Agar tidak mudah mendendam, Meyer menyarankan ketika ada masalah dengan seseorang, pastikan dulu apakah orang tersebut sangat berarti untuk anda. Jika ia sangat berarti bagi anda, ada baiknya bicarakan hal yang membuat anda kesal, kecewa, dan marah hingga memiliki dendam pada orang itu. Namun jika ia tidak terlalu berpengaruh terhadap hidup anda, sebaiknya segera maafkanlah orang tersebut. Jangan menyimpan dendam dan kemarahan karena justru itu akan membuat anda semakin tidak nyaman.
Berbagai studi ilmiah telah menunjukkan betapa dahsyat pengaruh memaafkan dalam kehidupan seseorang. Dalam memaafkan tersimpan kekuatan. Orang yang mudah memaafkan bukanlah orang yang lemah. Justru mereka adalah orang-orang kuat yang sanggup memaafkan kesalahan banyak orang. Dalam memaafkan tersimpan manfaat kesehatan, bukan hanya kesehatan mental, namun juga kesehatan badan. Dalam memaafkan terkandung kebahagiaan. Semakin pandai memaafkan, semakin mudah mendapat kebahagiaan.
Maafkan Pasangan Anda, Tanpa Menunggu Ia Meminta Maaf
Setiap akhir Ramadhan dan memasuki bulan Syawal, ada tradisi dalam masyarakat di berbagai negara ---termasuk Indonesia--- untuk saling maaf memaafkan. Jika dilihat dari ajaran agama, sebenarnya tidak ada tuntunan khusus tentang maaf memaafkan yang dikaitkan dengan Iedul Fithri. Tidak ada perintah dalam Al Qur'an maupun sunnah Nabi Saw yang menyuruh kita untuk saling bermaafan saat lebaran. Namun juga tidak ada larangan dalam Al Qur'an maupun sunnah Nabi Saw untuk maaf memaafkan di hari lebaran. Jadi, ini adalah bab tradisi atau budaya masyarakat yang sudah berlaku turun temurun.
Kalaupun ini sudah menjadi tradisi masyarakat, hendaknya disertai dengan beberapa catatan dalam menjalankannya.
Pertama, hendaknya kita membiasakan diri untuk mudah saling memberi maaf di bulan apapun, bukan hanya Syawal saja. Karena pada dasarnya memaafkan adalah perbuatan mulia dan akhlaq terpuji. Dengan kebiasaan kita saling maaf memaafkan pada semua bulan, maka jika lebaran pun meminta maaf, tidak terkesan mengkhususkan diri meminta maaf hanya pada bulan Syawal.

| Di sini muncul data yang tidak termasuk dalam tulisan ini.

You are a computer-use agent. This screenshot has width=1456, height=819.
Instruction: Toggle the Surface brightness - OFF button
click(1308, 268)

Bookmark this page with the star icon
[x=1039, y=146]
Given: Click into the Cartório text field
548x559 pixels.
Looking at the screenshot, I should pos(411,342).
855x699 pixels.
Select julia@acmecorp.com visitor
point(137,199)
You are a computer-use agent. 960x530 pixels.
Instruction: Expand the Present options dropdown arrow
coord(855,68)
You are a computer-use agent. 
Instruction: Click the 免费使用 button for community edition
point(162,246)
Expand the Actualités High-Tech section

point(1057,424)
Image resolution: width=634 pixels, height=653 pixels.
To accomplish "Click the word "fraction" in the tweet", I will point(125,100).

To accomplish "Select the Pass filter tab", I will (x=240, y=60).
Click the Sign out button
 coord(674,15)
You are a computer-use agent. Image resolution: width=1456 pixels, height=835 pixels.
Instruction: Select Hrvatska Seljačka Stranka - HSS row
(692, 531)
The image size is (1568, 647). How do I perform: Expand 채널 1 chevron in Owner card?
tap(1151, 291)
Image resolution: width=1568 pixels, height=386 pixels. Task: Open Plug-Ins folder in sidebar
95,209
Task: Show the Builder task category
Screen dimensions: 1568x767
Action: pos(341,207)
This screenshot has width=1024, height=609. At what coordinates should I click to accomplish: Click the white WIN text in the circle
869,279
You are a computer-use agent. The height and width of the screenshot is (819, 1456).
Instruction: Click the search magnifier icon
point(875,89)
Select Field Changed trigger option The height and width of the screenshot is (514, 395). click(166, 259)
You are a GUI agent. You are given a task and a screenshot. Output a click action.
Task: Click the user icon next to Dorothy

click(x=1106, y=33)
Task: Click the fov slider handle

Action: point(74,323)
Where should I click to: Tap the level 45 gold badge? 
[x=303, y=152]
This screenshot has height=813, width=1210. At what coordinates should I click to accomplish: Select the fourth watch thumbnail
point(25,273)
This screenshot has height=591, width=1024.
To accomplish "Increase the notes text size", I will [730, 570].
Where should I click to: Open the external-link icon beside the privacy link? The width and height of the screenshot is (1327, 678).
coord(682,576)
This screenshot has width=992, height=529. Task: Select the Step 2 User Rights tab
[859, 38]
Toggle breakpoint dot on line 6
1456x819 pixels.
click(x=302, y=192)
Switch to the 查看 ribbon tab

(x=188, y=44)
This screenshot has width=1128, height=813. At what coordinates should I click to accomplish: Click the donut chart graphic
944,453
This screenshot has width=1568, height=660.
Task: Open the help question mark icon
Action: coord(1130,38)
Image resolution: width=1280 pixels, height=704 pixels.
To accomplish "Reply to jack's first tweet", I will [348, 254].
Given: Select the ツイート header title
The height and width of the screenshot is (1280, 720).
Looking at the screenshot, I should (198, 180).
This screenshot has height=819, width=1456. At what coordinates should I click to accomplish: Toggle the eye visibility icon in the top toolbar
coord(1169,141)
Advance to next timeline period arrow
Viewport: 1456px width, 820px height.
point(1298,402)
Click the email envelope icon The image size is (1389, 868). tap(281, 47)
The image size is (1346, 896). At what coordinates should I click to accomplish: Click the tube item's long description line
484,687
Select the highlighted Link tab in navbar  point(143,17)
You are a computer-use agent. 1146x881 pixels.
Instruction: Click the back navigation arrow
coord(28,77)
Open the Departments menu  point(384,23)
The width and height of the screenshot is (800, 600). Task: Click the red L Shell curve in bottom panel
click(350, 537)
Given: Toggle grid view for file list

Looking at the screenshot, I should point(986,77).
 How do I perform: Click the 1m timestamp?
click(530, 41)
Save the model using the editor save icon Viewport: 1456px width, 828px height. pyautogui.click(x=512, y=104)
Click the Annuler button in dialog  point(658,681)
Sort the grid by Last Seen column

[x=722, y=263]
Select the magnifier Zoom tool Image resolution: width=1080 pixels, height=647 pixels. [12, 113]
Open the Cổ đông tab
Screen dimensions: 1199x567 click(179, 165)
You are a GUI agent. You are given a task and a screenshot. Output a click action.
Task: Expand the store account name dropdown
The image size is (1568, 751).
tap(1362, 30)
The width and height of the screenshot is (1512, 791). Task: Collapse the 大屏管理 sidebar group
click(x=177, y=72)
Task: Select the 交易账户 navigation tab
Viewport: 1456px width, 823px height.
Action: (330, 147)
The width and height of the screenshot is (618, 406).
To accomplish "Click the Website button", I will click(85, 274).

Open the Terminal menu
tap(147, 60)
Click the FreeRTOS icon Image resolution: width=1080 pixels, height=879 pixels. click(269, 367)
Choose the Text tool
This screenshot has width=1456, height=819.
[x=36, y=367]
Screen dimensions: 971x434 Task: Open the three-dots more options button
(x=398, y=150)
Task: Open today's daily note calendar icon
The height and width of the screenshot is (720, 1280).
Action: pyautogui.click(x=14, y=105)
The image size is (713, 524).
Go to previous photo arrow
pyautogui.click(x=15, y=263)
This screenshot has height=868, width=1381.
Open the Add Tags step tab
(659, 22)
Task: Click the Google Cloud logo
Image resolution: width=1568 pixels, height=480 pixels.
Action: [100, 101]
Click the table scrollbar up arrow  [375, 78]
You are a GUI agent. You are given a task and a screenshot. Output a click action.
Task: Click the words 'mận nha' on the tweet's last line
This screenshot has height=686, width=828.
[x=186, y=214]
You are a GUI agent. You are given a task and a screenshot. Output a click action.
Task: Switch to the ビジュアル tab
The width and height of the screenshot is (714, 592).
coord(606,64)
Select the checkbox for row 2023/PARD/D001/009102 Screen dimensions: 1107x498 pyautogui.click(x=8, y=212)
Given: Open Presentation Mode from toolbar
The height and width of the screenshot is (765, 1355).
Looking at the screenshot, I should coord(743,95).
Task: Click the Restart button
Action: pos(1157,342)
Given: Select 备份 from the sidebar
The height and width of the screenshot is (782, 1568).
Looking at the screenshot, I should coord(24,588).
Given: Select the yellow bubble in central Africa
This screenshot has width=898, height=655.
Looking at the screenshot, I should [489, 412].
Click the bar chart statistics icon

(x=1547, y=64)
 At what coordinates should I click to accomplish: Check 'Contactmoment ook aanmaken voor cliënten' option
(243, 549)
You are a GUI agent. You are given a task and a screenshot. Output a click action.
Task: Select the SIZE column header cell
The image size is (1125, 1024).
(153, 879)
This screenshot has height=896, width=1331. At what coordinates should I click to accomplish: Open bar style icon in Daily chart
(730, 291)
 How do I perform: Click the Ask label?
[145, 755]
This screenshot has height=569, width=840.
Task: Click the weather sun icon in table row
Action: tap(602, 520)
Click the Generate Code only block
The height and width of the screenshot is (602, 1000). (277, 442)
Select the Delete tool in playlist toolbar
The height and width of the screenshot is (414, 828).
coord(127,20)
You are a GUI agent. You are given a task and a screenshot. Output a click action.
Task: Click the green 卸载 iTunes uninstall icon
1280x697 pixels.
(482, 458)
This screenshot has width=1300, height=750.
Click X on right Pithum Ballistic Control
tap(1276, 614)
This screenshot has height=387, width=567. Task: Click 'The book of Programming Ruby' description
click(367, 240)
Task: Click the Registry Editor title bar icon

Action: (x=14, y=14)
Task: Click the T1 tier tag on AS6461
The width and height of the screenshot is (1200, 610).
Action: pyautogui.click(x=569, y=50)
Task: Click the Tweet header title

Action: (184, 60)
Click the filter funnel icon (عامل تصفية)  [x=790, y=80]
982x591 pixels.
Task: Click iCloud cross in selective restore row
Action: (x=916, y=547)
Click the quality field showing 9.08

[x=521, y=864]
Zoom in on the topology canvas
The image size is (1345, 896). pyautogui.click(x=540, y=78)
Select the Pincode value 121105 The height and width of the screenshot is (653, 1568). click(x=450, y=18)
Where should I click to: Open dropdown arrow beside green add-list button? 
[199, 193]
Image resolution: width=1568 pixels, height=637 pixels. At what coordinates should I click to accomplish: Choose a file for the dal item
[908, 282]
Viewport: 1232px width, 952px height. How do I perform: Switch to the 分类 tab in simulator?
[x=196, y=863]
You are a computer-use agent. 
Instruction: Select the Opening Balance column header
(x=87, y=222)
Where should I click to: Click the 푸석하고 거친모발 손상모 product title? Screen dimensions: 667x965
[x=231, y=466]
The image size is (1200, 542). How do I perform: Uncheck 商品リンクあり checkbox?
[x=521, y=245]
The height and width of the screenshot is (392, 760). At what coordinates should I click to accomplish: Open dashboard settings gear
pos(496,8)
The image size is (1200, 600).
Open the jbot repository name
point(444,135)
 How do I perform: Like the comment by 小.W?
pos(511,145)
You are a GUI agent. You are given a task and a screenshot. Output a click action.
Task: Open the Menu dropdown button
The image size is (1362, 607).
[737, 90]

Sehingga tidak terkesan mengkultuskan serta mengkhususkan Syawal sebagai bulan permaafan, karena memang tidak ada tuntunannya dalam agama.
Kedua, hendaknya kita memulai dari dalam keluarga inti, sebelum ke orang-orang lainnya. Jika mulai dua atau tiga hari terakhir ini banyak kalangan masyarakat mulai menyebar pesan Selamat Iedul Fithri diserta permintaan maaf, hendaknya sudah dimulai dengan saling memaafkan antara suami istri, orang tua dengan anak, dan antar semua anggota keluarga. Tidak patut sudah sibuk meminta maaf dan memaafkan orang-orang jauh, namun tidak sanggup meminta maaf dan memaafkan orang-orang terkasih.